Stored items ->
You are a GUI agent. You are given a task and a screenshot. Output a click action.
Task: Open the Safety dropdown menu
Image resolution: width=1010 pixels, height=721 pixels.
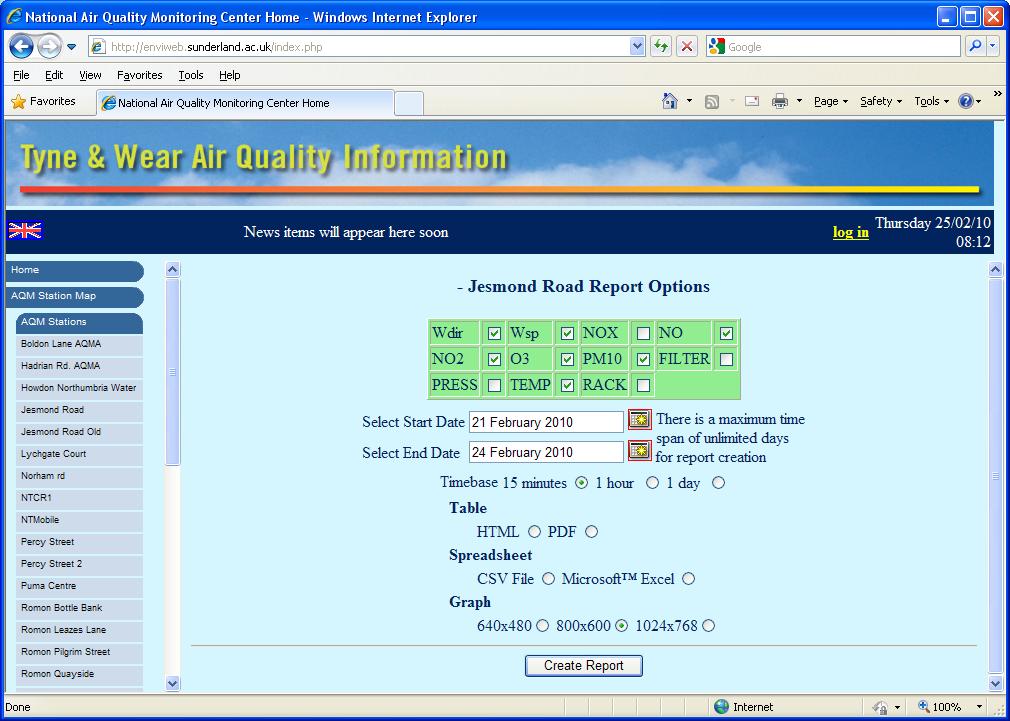pos(878,100)
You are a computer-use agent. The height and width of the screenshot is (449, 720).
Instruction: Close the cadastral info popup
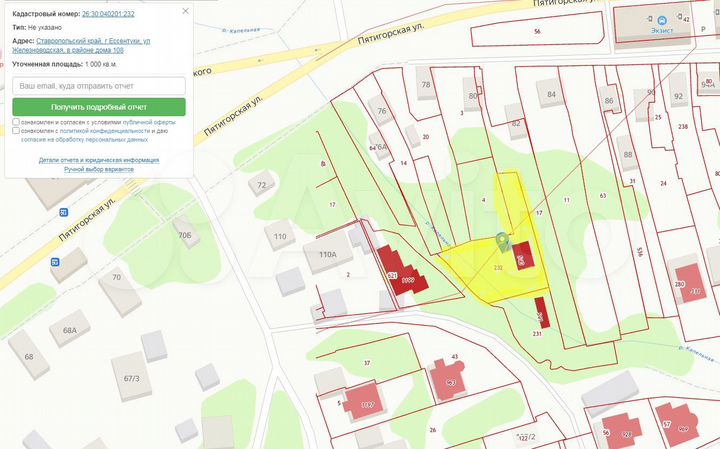187,11
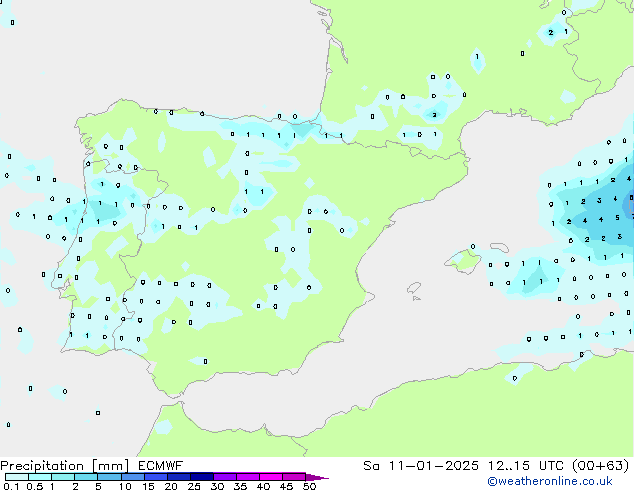The width and height of the screenshot is (634, 490).
Task: Click the ©weatheronline.co.uk copyright link
Action: click(x=564, y=481)
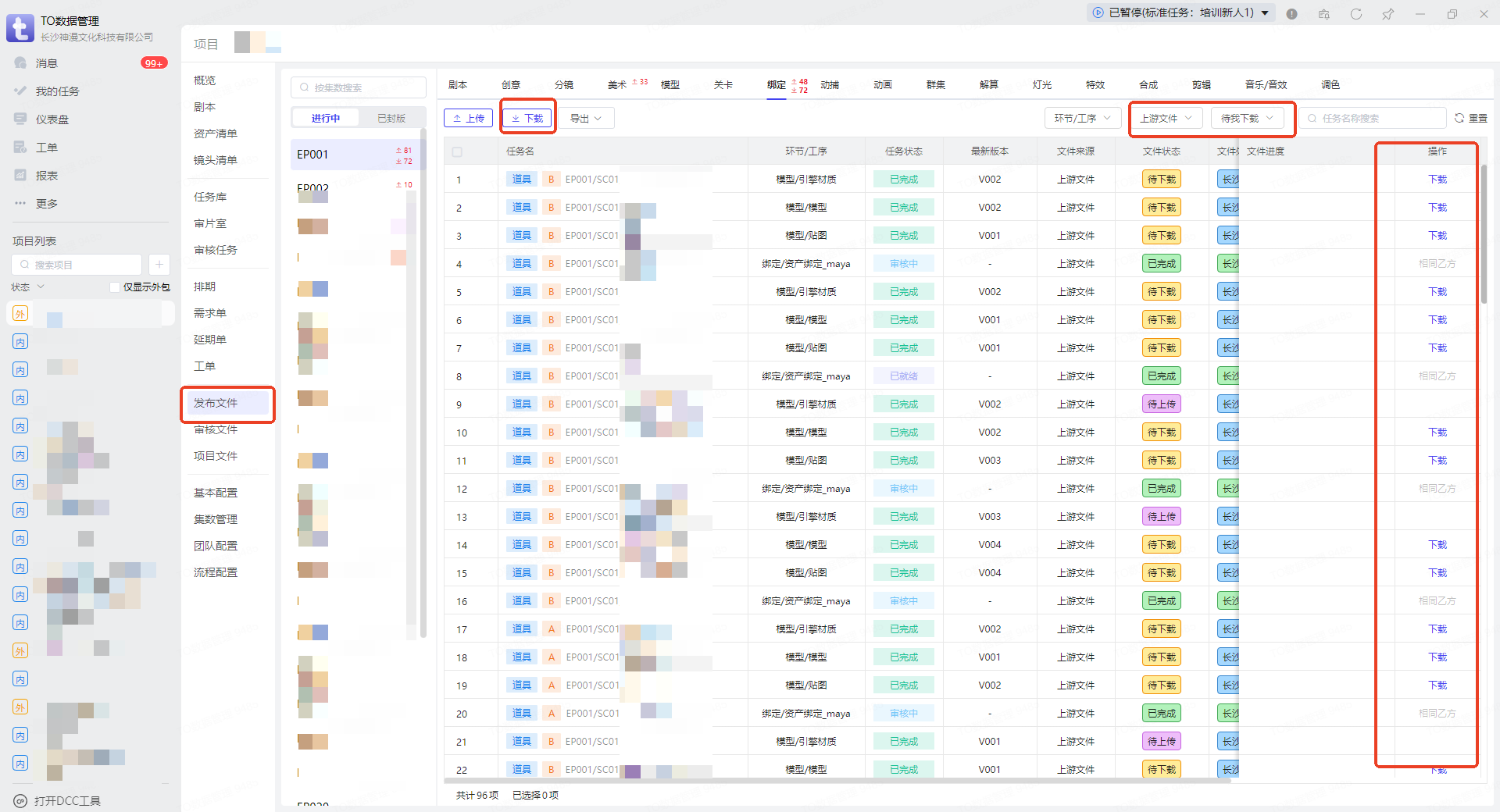The width and height of the screenshot is (1500, 812).
Task: Switch to the 模型 tab
Action: point(670,85)
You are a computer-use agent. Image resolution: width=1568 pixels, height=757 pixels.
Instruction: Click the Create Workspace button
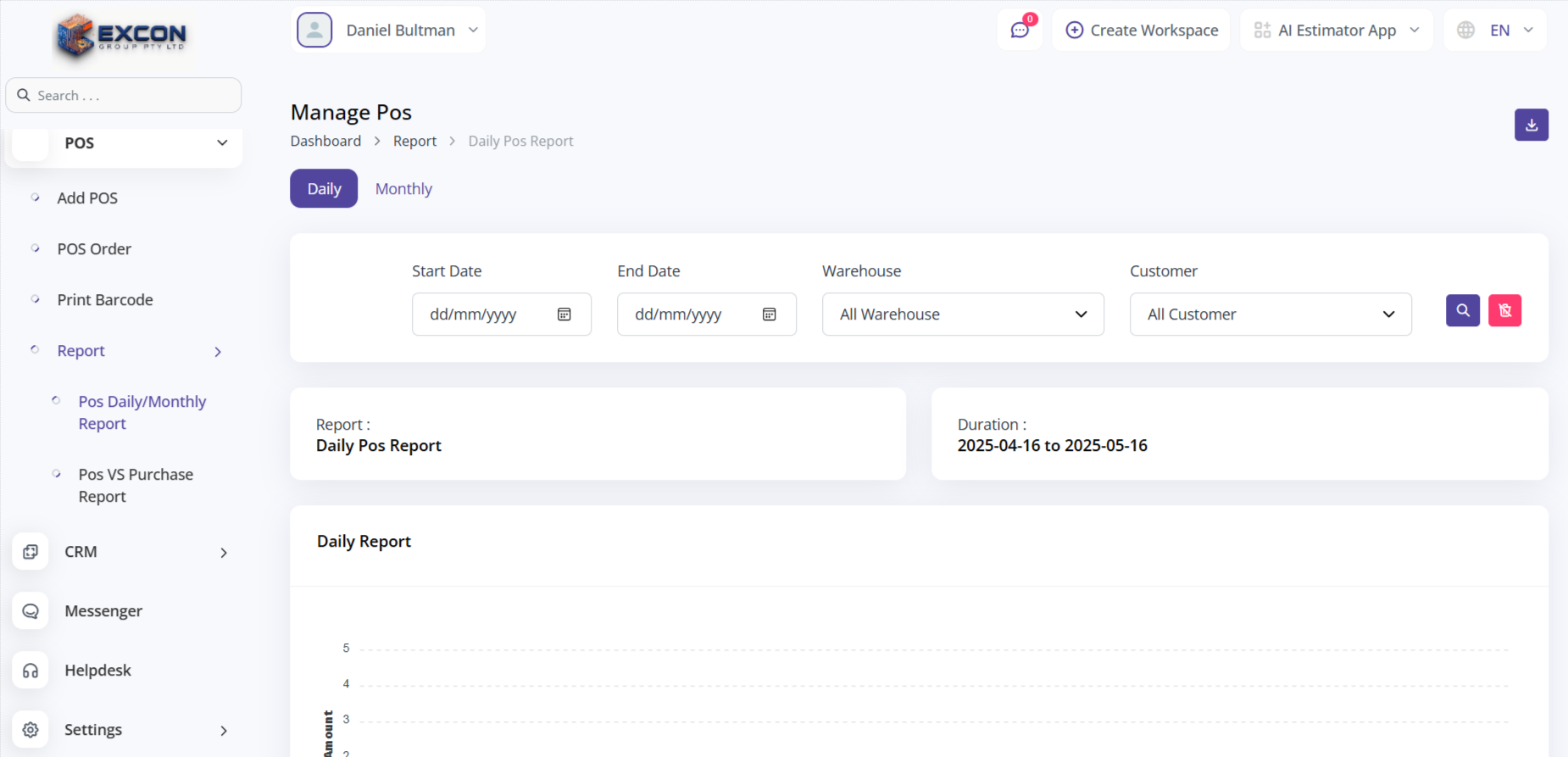coord(1141,31)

Problem description ->
Return the lines above exactly; the images are not part of the copy.

Worked solution ->
You are a GUI agent. You are given a task and a screenshot. Output a click action.
Task: Open the Safety dropdown menu
Image resolution: width=1010 pixels, height=721 pixels.
pos(878,100)
You are a computer-use agent. The height and width of the screenshot is (449, 720).
Instruction: Close the cadastral info popup
187,11
The width and height of the screenshot is (634, 490).
Task: Click the ©weatheronline.co.uk copyright link
Action: click(x=564, y=481)
The width and height of the screenshot is (1500, 812).
Task: Switch to the 模型 tab
Action: point(670,85)
You are a computer-use agent. Image resolution: width=1568 pixels, height=757 pixels.
Instruction: Click the Create Workspace button
coord(1141,31)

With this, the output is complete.